What is mongo DB? Migrating cryosparc to new server

orangeboomerang · October 31, 2024, 9:47am

hi,

I am following this guide on backing up cryosparc, and it works fine. I have an output .archive file that is 36GB, however the total size of our cryosparc projects is 9.6TB. So clearly this archive isn’t the data compressed, so what is this backup?

I am migrating cryosparc to a new server and upgrading to the latest version. In my simple mind I reasoned I could simply detach each project, keep them somewhere safe, install the new cryosparc at the new location, then import each project one-by-one. Is this not the best way to migrate? In the past to backup a project I have also simply copied the project folder and removed the lock file then reimported without issue, but I guess I should be archiving instead. Should I be using detach or archive?

Why are there then options for “migrating” and why does that not involve any detach/attach? It’s all very confusing.

wtempel · October 31, 2024, 6:14pm

Information in this post applies to CryoSPARC v4.

The database backup contains information that is stored in the CryoSPARC database, which is implemented using mongodb. The database contains:

CryoSPARC login user records
the job scheduler configuration
absolute paths to CryoSPARC project directories
job-related information: inter-job relationships, job input connections, job parameters, job status, event log text and images, etc.

The database does not store actual micrograph or volume files.
The database is used as an information source for the CryoSPARC app (“GUI”) and a destination for information created by active CryoSPARC jobs.
Job-related database records are continuously exported to CryoSPARC project directories.

Briefly, archive/unarchive assumes that neither the project’s database records nor project directory changes between archiving and unarchiving. Attach recreates database records based on information previously exported (on any CryoSPARC instance) from the database to the project directory.
There are, broadly speaking, two alternatives for the migration of a CryoSPARC instance that contains active projects.

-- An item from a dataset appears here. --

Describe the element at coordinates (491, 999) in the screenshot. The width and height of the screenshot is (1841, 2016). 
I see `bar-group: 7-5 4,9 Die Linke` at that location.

Alternative A involves transfer of the database, either via “file-level” transfer (OS-level copy or filesystem snapshot, details), or creation, transfer and restoration of a database “dump” (cryosparcm backup, cryosparcm restore). In either case, success of migration depends on the correspondence/compatibility of the states of database and project directories, respectively. CryoSPARC malfunction and corruption of database and/or project directories will likely occur when

project directories were modified after the database backup or copy was created
an attached project directory is, via restoration of an outdated backup, rolled back to an older state

If one follows migration alternative A with a compatible database copy or backup, the CryoSPARC archive project action needs to be applied on the “source” CryoSPARC instance for project directories whose absolute path will change during the migration before copying or backing up the database. Archived projects need to be unarchived at the destination CryoSPARC instance.

In case the migration involves a change in CryoSPARC workers, one may update worker nodes (“managed workers”) and/or clusters of workers. One may also remove obsolete scheduler lanes or remove individual target nodes. Ensure that any remaining scheduler lane contains at least one functional scheduler target. One may also connect additional worker nodes or worker clusters

Alternative B does not involve a copy of the old database, but involves detaching projects from the source instance and attaching projects to the destination instance. In addition, CryoSPARC logins and scheduler lane configurations need to be created.
[updated 2024-11-05 to specify when the archive project action should be applied.